Dark chocolate and tobacco are the main notes of the large, twisted leaves in the bag. It was hard to believe how chocolatey the reviews were, but they were dead on right.
I was going to wait until autumn to order, but with a mid-May frost in the offing I was glad I didn’t. As stated by Angrboda, the steeped tea is more milky in taste, rather like a cocoa than dark chocolate, with absolutely no bitterness to it. There are vegetal/ grain/ tobacco notes to it to, giving it’s ‘nose’ great depth. I’ve recently come to the blacks after many years of greens and whites and I’m bowled over by the flavor depth here. If you’ve only experienced black tea in the bag. Fasten your seat belts and be prepared for your world to be rocked!
NOTE: I have the Autumn Laoshan Black.
I think I’ve steeped this one a bit too long. The taste was somewhat bitter, though not unpleasant. It tastes bark-ish and smells familiar, yet I cannot quite pin down exactly what familiar thing it smells like.
Will rate after a few more infusions.
Infusion 2: much more pleasant. It tastes more like an Oolong this time (to me), and is very malty. The aftertaste is, as others have said, honey-like. This is a very smooth tea.
Well, I have had some of this in my stash for a bit. I am surprised I have never written about it. This tea is popular on Steepster. I think I get it, but for me this one does not jump out and scream buy tons of me. It is a decent black tea, with a bit of a roasty, cocoa flavor. I really enjoy the Laoshan Roasted Ooolong much more. Sometimes I worry when I don’t LOVE a tea that is so popular, but I think this is what I like about Steepster and tea. There is so much variety, that not everything has to be YOUR favorite.
Lewis & Clarke TTB
Tea of the morning! I’ve been wanting to try this particular tea for a long time, mostly because of the hype it gets around here. The leaves look exactly like Laoshan Green but black. :P They’re thin and brittle and curled into little loops in some cases. Dry scent is pure cocoa, yum! I did a 3 minute steep as per usual for black teas.
Brewed, this tea smells very similar to Fujian black teas that I’ve tried – it has that same savory dill note. This tea also tastes similar to my idea of a Fujian tea. It’s strong and has robust flavors with that dill note along with dark grain and some lovely cocoa. This tea, however, has a nice burnt brown sugar or caramel flavor to it that really adds depth. And it’s a teensy bit sweeter, especially in the end and aftertaste, and there’s a touch of cinnamon.

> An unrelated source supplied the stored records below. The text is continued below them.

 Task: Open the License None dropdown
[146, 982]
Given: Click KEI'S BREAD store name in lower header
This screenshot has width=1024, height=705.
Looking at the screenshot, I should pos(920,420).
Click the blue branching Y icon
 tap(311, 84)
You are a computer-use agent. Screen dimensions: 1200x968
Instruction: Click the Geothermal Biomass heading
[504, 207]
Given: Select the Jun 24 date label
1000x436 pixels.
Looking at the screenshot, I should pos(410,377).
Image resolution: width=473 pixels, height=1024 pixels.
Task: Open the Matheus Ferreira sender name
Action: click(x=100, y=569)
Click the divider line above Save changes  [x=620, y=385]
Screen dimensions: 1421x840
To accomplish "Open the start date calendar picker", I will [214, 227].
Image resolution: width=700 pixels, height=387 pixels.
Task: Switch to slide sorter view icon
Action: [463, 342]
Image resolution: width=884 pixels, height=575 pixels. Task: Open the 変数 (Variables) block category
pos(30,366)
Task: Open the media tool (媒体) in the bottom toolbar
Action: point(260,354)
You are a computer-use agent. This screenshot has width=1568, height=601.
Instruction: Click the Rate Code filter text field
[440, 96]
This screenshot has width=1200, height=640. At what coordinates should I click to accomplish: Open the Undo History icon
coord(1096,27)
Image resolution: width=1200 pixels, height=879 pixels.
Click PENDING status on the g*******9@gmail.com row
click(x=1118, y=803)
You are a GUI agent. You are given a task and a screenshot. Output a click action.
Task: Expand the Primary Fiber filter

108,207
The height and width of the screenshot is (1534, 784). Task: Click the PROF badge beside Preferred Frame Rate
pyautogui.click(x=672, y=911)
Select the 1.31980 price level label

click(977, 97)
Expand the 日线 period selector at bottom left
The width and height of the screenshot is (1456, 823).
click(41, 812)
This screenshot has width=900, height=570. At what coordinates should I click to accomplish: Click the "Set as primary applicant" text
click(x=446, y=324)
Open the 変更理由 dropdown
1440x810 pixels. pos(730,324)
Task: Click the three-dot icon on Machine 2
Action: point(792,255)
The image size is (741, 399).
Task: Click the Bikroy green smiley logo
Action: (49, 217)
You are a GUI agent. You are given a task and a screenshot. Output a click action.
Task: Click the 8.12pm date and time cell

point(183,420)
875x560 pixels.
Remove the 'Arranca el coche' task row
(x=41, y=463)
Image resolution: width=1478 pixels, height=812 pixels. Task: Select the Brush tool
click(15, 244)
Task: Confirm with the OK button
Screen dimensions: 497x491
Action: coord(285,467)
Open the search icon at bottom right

Overall, quite good, but not mind-blowing. :)
Flavors: Brown Sugar, Burnt Sugar, Caramel, Cinnamon, Cocoa, Dill, Grain
What more can be said about this tea? Delicious tea that I really think deserves to be tried by every serious tea drinker at least once. Blew my mind the first I tried it a couple years ago and one of those teas I serve to people who don’t drink tea very often to show them the possibilities. I guess you could say I like it!